When the dial-in won't budge

If three shots have not converged on something balanced, the problem is rarely grind size. Check:

  • Dose to basket fit. An 18 g dose in a 14 g basket will always taste off, no matter the grind.
  • Distribution and tamp consistency. Use a WDT tool. Tamp level. Stop second-guessing.
  • Bean freshness. Coffee under 5 days off roast or over 4 weeks may need different parameters than the framework assumes.
  • Water temperature stability. Single-boiler machines may need a warm-up flush.
  • Burr alignment and cleanliness. A grinder full of stale fines will make every shot taste muddy.

When in doubt, change one variable at a time. Three small changes are easier to reason about than one big change.

How a dial-in app helps

Two things make dialing in painful by hand: forgetting which setting was best, and forgetting why you changed it.

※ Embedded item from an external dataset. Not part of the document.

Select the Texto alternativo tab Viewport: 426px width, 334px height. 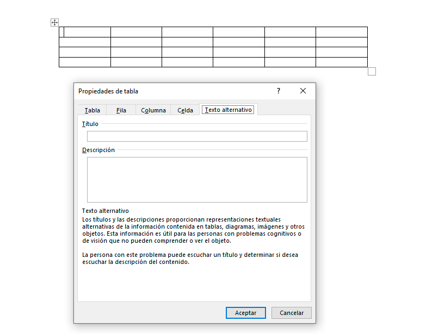[x=228, y=110]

Beany is built to solve both:

  • Each brew records the dose, yield, time, grind setting, and taste rating in one tap.
  • After every shot, Beany suggests the next adjustment based on what you tasted: grind finer, coarser, or hold.
  • A 68-day brew calendar makes patterns obvious. For example, you may notice shots always go sour after a bag passes day 14.
  • Recipes save your best settings per bag, so when a bag returns, you start from the last working point.

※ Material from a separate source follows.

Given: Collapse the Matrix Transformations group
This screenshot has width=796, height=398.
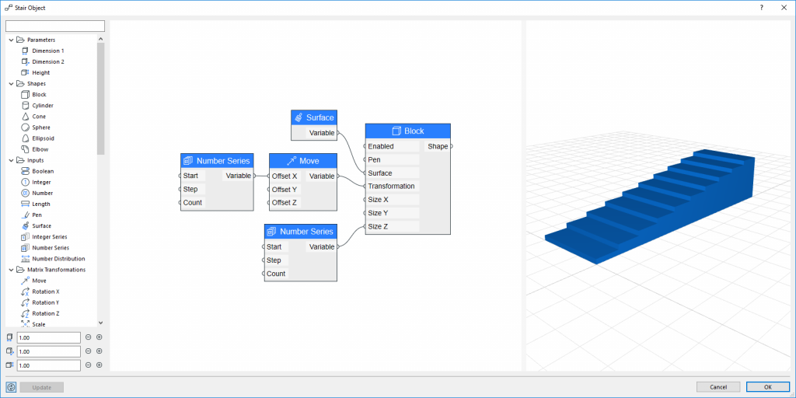Looking at the screenshot, I should coord(11,270).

You don't need an app to dial in. But once you've done it ten times, an app turns a 15-minute exercise into 5 minutes, and gives you a record you can actually trust.

Beany app icon

Track every shot with Beany

Beany dials in your espresso with smart grind suggestions, tracks your beans, and logs every brew. Free on the App Store.

Download Beany

Frequently asked questions

How long should it take to dial in a new bag of espresso?
For most home setups, three to five shots is enough to find a grind setting that pulls a balanced shot. Beans that are very fresh (within a week of roasting) or very old (past three weeks off-roast) often need an extra round of adjustments.
What ratio should I aim for when dialing in?
Start with 1:2 (e.g. 18 g in, 36 g out) and a target time of 25 to 30 seconds. This is the most forgiving baseline for modern espresso roasts. Once it tastes balanced, you can experiment with longer ratios (1:2.5 or 1:3) for sweeter shots, or shorter (1:1.5) for ristretto-style.
Should I change my grind by a lot or a little each shot?
Make small adjustments. On most home grinders, one to three clicks or notches is enough to noticeably shift extraction time. Bigger jumps make it harder to tell whether the change actually fixed the taste.
My shot tastes sour. Do I always need to grind finer?
Sour shots are usually under-extracted, and grinding finer is the right move most of the time. The exceptions are when the shot also runs long (over 35 seconds), where the issue is more likely channeling or distribution, or when the shot tastes sour and bitter at once, where the dose may be too high for the basket.
Why is my new bag of beans suddenly running differently?
Coffee changes day to day for the first two weeks after roasting and continues to slow down as it ages. A bag that pulled perfectly last week may pull short this week as the beans dry out. Plan for a quick re-dial whenever you switch bags, change roasters, or notice a few days of off shots.
Do I really need a scale to dial in espresso?
Yes, at least until you have calibrated your eye. A one-gram difference in dose can shift a shot from balanced to bitter. Once you know your basket and grinder, you can sometimes brew without weighing the yield, but the dose-in step really does need a scale.
What is channeling and how do I tell?
Channeling happens when water finds an easy path through the puck and skips the rest of the coffee, leaving an under-extracted, often blotchy-looking shot. Tell-tale signs are a very fast pour, blonding before the target time, and spritzy jets coming out of the basket. Improve distribution and tamping before changing grind.
How does a dial-in app like Beany help?
Beany walks you through each shot, captures the parameters you actually changed, and translates your taste rating into a concrete next step: grind finer, coarser, or hold. The app keeps a brew calendar so patterns become obvious, for example if shots always go sour once a bag passes day 14.